The new rules went into effect Monday, August 29, 2016
The Department of Transportation’s Federal Aviation Administration has announced the finalization of its first “Operational Rules” for the routine commercial use of small unmanned aircraft systems (better known as “drones”). The announcement opens the pathway towards a better and more comprehensive integration of drones within the nation’s airspaces. According the FAA, the main purpose of these new rules, are to spur further innovation, increase safety measure, promote scientific research and to save lives.
“We are part of a new era in aviation, and the potential for unmanned aircraft will make it safer and easier to do certain jobs, gather information, and deploy disaster relief,” said U.S. Transportation Secretary Anthony Foxx. “We look forward to working with the aviation community to support innovation, while maintaining our standards as the safest and most complex airspace in the world.”
Some things to know about the new rule…
The new regulations, formerly known as Part 107, now regulate all unmanned aircrafts weighing under 55 lbs. Some of the most important changes that come with the new regulations include a ban on nighttime waivers as well as new licensing requirements for drone operators. The new regulations do allow for waivers of certain provisions for those operations that do not quite fit under the new rule’s provisions. The waiver is not automatically granted, however, and must be applied for on the FAA website.

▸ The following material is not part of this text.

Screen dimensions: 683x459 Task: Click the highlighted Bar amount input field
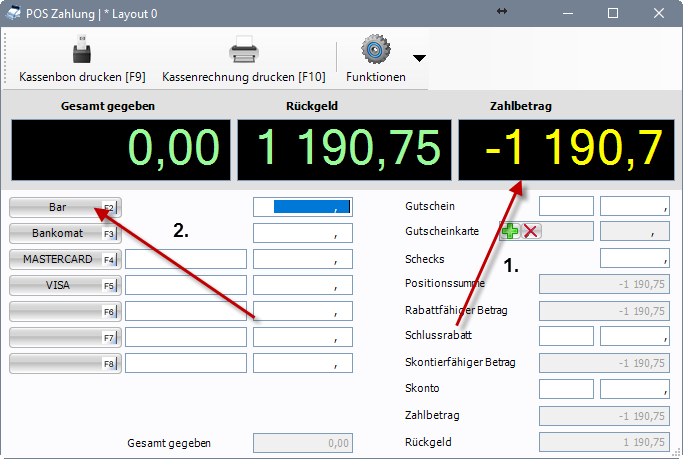(x=301, y=207)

Highlights of the new “Operational Rules” which go into effect today include:
- Provisions aimed at minimizing risk to other aircrafts, people and properties on the ground;
- Regulations requiring pilots to keep drones within the visual line of sight;
- What type of operations are allowed during daylight versus twilight and when anti-collision lights are needed;
- The height, speed and other operational limits required to flight drones for commercial purposes including the prohibition of flights over unprotected people on the ground who are not directly participating in said drone operation.

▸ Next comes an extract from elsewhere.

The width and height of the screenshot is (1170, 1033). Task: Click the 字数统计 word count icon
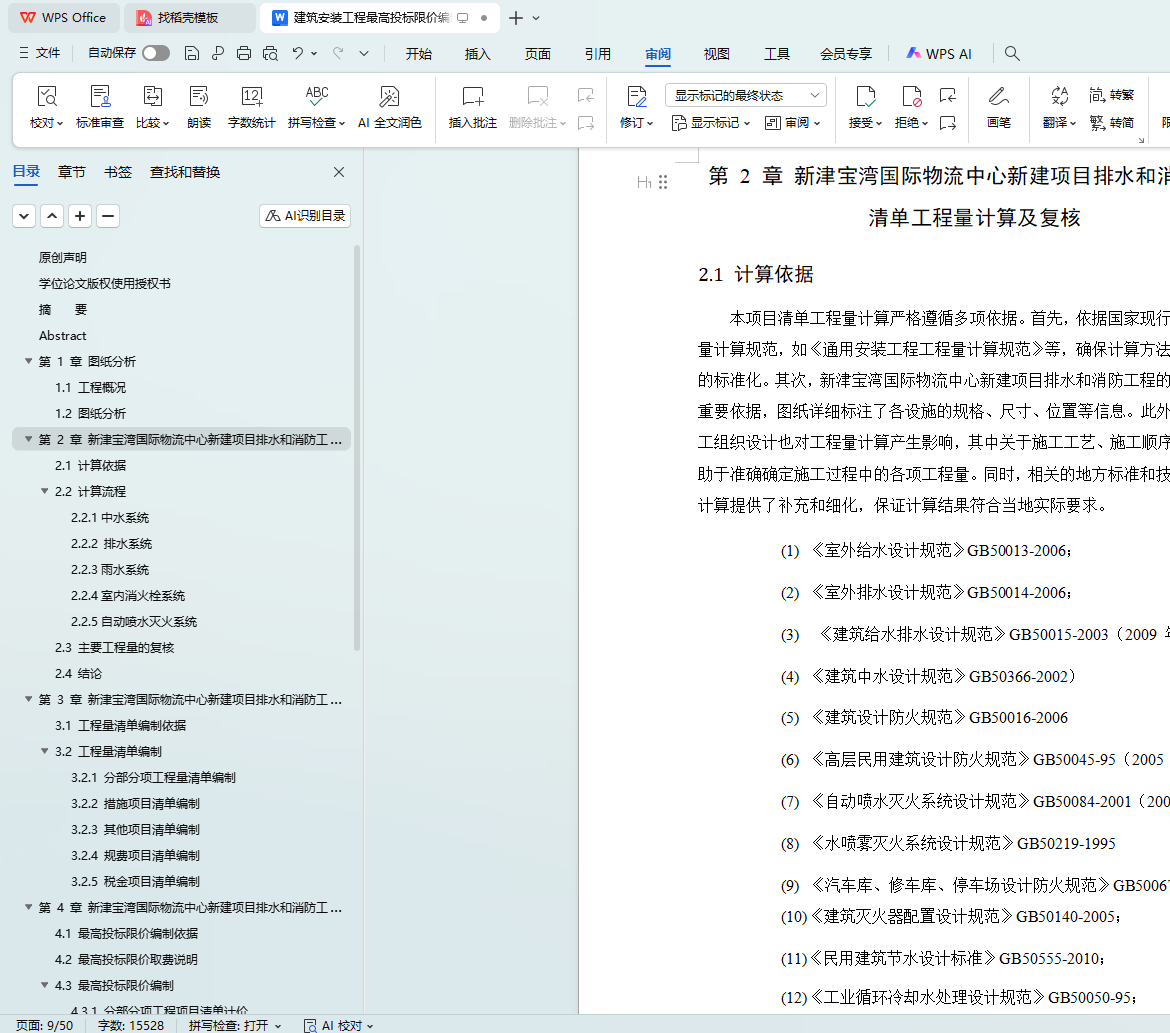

“With this new rule, we are taking a careful and deliberate approach that balances the need to deploy this new technology with the FAA’s mission to protect public safety,” said FAA Administrator Michael Huerta. “But this is just our first step. We’re already working on additional rules that will expand the range of operations.”
Of most importance to the general public, however, is to note that Part 107 will not apply to model aircraft. Model aircraft operators must continue to satisfy all the criteria specified in Section 336 of Public Law 112-95 (PDF) (which will now be codified in Part 101), including the stipulations relating to the operation of a model aircraft only for hobby or recreational purposes.
What effect will the new Drone Rules have on insurance?
While still a relatively new line of insurance, the drone market is forecasted to be close to a $5 billion dollar industry by 2021 according to a white paper published by AssurexGlobal. The new rules will likely put in to focus the real need for drone insurance, by both hobbyists and non-hobbyists alike.
The insurance industry, which itself is embracing the use of drone technology for both its claims and adjusting needs, should take note that with the implementation of these new rules, insurance policies which can respond to the growing demand for drone insurance should be readied in order to take advantage of this burgeoning field.